Thibault, aged 28, can now use his own thoughts to power the exoskeleton, and move his limbs almost independently

A French tetraplegic man who was unable to walk has become the first ever to walk again using a new kind of brain-controlled “exoskeleton”, created by scientists in Grenoble.

The man, named Thibault, is 28 years old and originally from Lyon. He is tetraplegic, meaning he cannot move his arms or legs unaided. He was left paralysed four years ago after a serious fall.

Now, thanks to the exoskeleton developed by scientists at the CEA biomedical research centre Clinatec in Isère (Auvergne-Rhône-Alpes), Thibault is now able to control his hands, shoulders, legs and feet.

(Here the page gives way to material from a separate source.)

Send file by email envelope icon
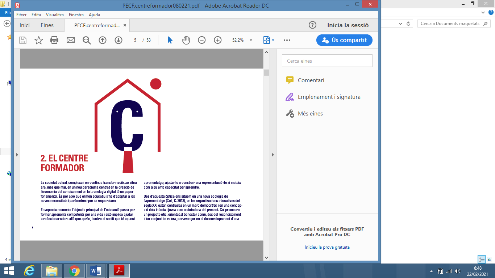Image resolution: width=495 pixels, height=278 pixels. pos(70,40)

The exoskeleton works with two small electronic implants embedded in the two hemispheres of the patient’s brain. These "capture" brain waves and transform them into motor signals, so that when Thibault thinks about moving, the exoskeleton responds.

Video: The Lancet / YouTube

Work began on the project in June 2017, and it took Thibault two years of training on the exoskeleton and in virtual simulations to be able to use it well.

Clinical trials showed the patient taking several steps, and raising a glass of water to his mouth.

While the movement is not yet as fluid as researchers would like, the trial has now received approval from health authorities, allowing work to continue.

The report has been published today (Friday October 4) in the American scientific journal, The Lancet Neurology.

In the report, Alim-Louis Benabid, Emeritus professor at the Grenoble Alpes university and lead author of the study, said: "[In this case] the brain is still capable of generating orders that would usually make the arms and legs move, but no-one is executing it."

The Clinatec team said: “This is an important advance for disabled people’s independence.”

Speaking to the Agence-France Presse, Thibault said: "This is a message of hope for people in the same condition as myself; things are possible, even if we have a big handicap. I never thought we would come so far."

The exoskeleton is far from ready to be used everyday, but this will one day be the goal.

It is also hoped that the neuro-connected technology will help other disabled people in more scenarios, such as with an electric wheelchair, or in an articulated prosthetic arm.

Another patient is set to begin training, and have the electrodes implanted in their brain, in November.